Mary Landrieu’s thumping in a Louisiana run-off election Saturday has many lessons for Democrats, none of them happy.

It strengthens Republicans’ grip on the US Senate, increasing their majority to 54 seats – nine more than they had before last month’s mid-term election – which also gives them a better hand in 2016 when more GOP senators up for reelection will be vulnerable (as were Democrats this year).

Saturday’s voting also boosted the GOP’s grip on the US House to at least 246 seats. As the AP points out, this gives Republicans a commanding majority that matches the party's post-World War II high during Democratic President Harry S. Truman's administration.

The election also confirms the extreme difficulty D’s now have in winning (or holding on to) elected positions in the South.

Here’s a stark snapshot from Politico: “In 1962, every senator and an overwhelming majority of House members from the South was a Democrat. Next year, Democrats will control 39 of 149 Southern congressional seats, fewer than at any time since Reconstruction. The GOP won each of the seven governor’s races in the South this year as well, padding majorities in state legislatures across the region.”
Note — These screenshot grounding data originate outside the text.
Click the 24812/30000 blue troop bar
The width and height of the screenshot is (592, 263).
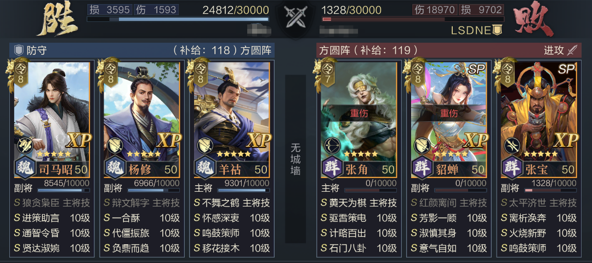click(x=178, y=19)
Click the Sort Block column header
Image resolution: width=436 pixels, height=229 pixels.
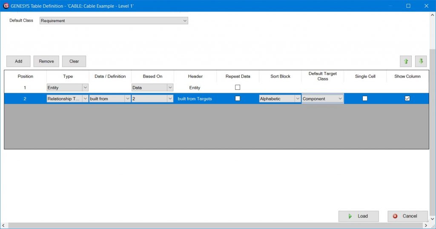pos(280,77)
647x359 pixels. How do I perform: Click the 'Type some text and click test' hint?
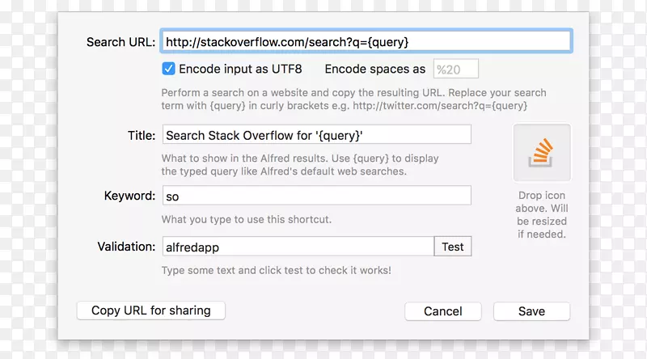(x=276, y=270)
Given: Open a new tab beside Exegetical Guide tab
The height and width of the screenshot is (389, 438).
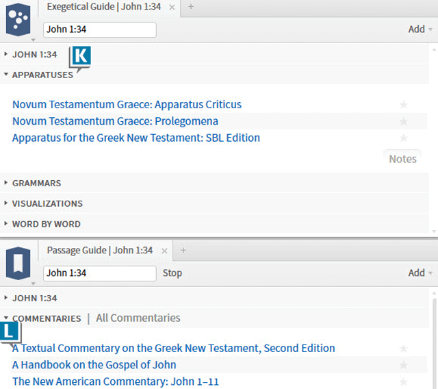Looking at the screenshot, I should point(191,6).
It matters not that Sen. Landrieu aligned herself with Republicans on a key issue – the Keystone XL pipeline. Her support of Obama administration programs – especially the Affordable Care Act – more than outweighed that. Much more.

Landrieu’s defeat at the hands of US Rep. Bill Cassidy confirms the widening racial divide in the South regarding party affiliation and elections.

During Louisiana’s open primary vote last month, Landrieu’s 42 percent tally (which forced the run-off for the three-term incumbent) included just 18 percent of the white vote, according to exit polls. Here too, Obama weighed down Landrieu’s increasingly desperate attempt to hold on to her Senate seat: 73 percent of white voters polled in November said they “strongly disapproved” of Obama.

US House delegations across nine states stretching from the Carolinas to Texas are divided almost entirely by race, with white Republicans representing majority-white districts, while majority non-white districts are represented by black or Hispanic Democrats, according to the AP.

In the end, the Democratic Senatorial Campaign Committee cut its losses, canceling TV ads it had scheduled for Landrieu. With outside help from groups like American Crossroads, Freedom Partners, and the National Rifle Association, Rep. Cassidy outspent Landrieu in the run-off.

Campaigning for Cassidy were Sens. Rand Paul and Marco Rubio, former Sen. Rick Santorum, neurologist Ben Carson, and Sen.-elect Joni Ernst. Sen. Ted Cruz and former Florida Gov. Jeb Bush helped raise campaign cash.

In the end, it wasn’t close. Cassidy beat Landrieu 56-44 percent. Early voting turnout was overwhelmingly white and Republican. Stats blog FiveThirtyEight put her chance of losing at 99.8 percent.

Politico accurately summed up Saturday’s election in Louisiana (and its broader import) in just five words: “Dems' final insult: Landrieu crushed.”

Landrieu's defeat is a blow for one of Louisiana's most famous political families, leaving her brother, New Orleans Mayor Mitch Landrieu, to carry the banner.